Ghosthand
Roman Vossari returned to Serenno the way ghosts do, seen, but never truly there.
The estate was gone. Burned in the quiet way rich things vanish: sold off in pieces, devoured by lawyers and ledgers, its once-proud spires now someone else's footnotes. He'd left his father to rot in a prison cell, no speeches, no justice, just a man too cruel to be mourned and too stubborn to die quickly. Roman had taken the money. Every last credit. It was the least the old bastard could offer him after raising him like a blade.
But poison doesn't leave the blood easy. His father's debts, hidden behind layers of false names and dirty accounts, had matured. And someone out there had decided the balance would be paid with Lord Vossari's corpse.

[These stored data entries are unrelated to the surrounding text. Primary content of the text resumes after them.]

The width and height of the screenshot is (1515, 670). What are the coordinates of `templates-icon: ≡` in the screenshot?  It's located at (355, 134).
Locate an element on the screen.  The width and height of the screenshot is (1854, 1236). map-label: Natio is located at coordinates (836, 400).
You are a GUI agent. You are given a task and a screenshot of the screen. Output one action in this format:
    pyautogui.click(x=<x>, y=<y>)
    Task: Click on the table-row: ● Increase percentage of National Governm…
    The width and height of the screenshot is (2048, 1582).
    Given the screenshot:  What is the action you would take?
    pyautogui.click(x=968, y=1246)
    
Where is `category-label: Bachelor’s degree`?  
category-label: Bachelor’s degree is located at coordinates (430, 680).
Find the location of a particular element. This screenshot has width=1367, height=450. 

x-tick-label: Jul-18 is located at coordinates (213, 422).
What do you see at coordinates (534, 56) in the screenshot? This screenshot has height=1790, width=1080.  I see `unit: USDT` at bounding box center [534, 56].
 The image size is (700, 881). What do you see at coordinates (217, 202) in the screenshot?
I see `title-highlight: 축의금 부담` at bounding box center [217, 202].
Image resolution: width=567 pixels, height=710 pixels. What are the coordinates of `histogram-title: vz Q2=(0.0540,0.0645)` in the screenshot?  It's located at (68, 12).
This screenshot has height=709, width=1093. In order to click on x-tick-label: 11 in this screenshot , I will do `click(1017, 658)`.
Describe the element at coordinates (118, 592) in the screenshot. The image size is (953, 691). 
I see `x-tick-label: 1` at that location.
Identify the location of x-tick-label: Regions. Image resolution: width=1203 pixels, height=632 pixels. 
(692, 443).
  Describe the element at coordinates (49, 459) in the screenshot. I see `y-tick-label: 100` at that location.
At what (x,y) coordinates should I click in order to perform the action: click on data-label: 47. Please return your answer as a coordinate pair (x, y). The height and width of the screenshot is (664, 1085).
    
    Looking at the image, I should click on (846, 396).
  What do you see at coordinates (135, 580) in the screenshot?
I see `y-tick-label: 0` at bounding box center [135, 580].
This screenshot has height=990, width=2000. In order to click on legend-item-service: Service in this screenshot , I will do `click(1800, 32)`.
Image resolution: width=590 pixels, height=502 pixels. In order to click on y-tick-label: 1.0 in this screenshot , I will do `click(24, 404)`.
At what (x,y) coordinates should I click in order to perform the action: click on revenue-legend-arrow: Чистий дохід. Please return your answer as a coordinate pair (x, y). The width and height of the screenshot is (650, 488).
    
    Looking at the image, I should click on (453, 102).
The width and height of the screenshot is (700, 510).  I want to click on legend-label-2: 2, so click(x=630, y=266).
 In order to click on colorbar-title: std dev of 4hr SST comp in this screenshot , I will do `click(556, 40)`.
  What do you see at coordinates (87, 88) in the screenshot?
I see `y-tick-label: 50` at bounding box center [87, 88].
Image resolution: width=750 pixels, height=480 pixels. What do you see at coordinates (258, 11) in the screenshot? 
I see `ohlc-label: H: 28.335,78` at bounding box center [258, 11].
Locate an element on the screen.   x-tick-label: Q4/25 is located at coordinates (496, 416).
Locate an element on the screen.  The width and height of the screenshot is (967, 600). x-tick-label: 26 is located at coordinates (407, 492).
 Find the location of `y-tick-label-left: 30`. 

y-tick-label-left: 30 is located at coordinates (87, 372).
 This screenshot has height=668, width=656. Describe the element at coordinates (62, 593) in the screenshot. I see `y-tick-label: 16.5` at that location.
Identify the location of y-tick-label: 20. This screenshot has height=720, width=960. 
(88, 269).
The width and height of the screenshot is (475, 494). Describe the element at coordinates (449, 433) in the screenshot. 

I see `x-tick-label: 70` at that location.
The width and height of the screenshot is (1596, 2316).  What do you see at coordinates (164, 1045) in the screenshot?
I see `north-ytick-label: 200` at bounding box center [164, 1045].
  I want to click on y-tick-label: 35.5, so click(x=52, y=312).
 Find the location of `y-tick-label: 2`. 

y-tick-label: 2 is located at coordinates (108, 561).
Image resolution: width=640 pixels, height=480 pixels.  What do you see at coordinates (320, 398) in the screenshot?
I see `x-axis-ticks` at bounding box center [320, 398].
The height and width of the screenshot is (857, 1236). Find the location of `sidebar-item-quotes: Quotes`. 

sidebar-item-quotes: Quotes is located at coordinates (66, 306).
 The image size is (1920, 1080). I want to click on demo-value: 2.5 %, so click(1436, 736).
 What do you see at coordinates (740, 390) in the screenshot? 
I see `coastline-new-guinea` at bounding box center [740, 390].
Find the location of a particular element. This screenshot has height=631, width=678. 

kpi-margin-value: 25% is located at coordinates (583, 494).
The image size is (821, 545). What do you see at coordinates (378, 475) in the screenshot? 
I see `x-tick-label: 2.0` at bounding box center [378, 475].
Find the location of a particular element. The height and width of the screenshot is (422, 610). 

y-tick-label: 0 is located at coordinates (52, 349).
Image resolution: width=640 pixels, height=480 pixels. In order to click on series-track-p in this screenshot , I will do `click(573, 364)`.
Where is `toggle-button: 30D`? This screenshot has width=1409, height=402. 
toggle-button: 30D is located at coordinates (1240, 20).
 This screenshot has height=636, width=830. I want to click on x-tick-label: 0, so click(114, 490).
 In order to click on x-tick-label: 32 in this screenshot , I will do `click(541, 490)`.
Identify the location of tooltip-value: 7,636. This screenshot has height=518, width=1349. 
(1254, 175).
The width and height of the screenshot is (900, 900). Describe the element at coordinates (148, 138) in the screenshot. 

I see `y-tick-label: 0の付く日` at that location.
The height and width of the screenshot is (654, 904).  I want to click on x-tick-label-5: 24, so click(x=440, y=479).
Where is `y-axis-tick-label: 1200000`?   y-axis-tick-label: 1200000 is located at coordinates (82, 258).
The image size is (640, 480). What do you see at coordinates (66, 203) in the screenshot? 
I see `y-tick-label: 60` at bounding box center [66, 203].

He wasn't grieving. Roman didn't do grief anymore. He was just annoyed. Annoyed someone else had taken the shot before he could. That was his kill. Now he had to untangle the blood trail before it looped back to his own throat.
Extended shore leave was what Command called it. A much needed respite. Roman didn't mind. It suited him. He moved through the galaxy like a shadow with rank, recon, sabotage, silence. That's what he was good at: finding problems, and removing them before they made noise.
And tonight, the problem was sipping champagne on a balcony somewhere in the ruins of a dying aristocracy.
The Noble House gala, some annual charade of wealth and pretense, its halls dripping in gold and inherited guilt, was exactly where Roman needed to be. His informants had traced the assassin here. A woman with a mechanical arm. Unmissable, they'd said. Paid to make the elder of House Vossari disappear, here to collect payment.
So Roman sat at the bar, a lowball of something expensive in his hand, his face a perfect mask of jaded detachment. He wore the sharp suit of a nobleman, but it fit him like a borrowed skin. Around him, whispers bloomed like weeds. Roman Vossari? Back on Serenno? Alive, and drinking? The lost son returned from exile?
He ignored them. His attention roamed the glittering floor, watching movements, tracking conversations, hunting for a hint of metal where there should be flesh.
He didn't know who had hired her, some pathetic rival House still chewing on old Vossari bones, no doubt. Roman didn't care. The assassin was here. That meant he had a name to chase. A lead to bleed.
This wasn't revenge.
This was cleanup.
Roman Vossari had been marinated in poison. And tonight, he was back to remind Serenno why it had always feared the taste.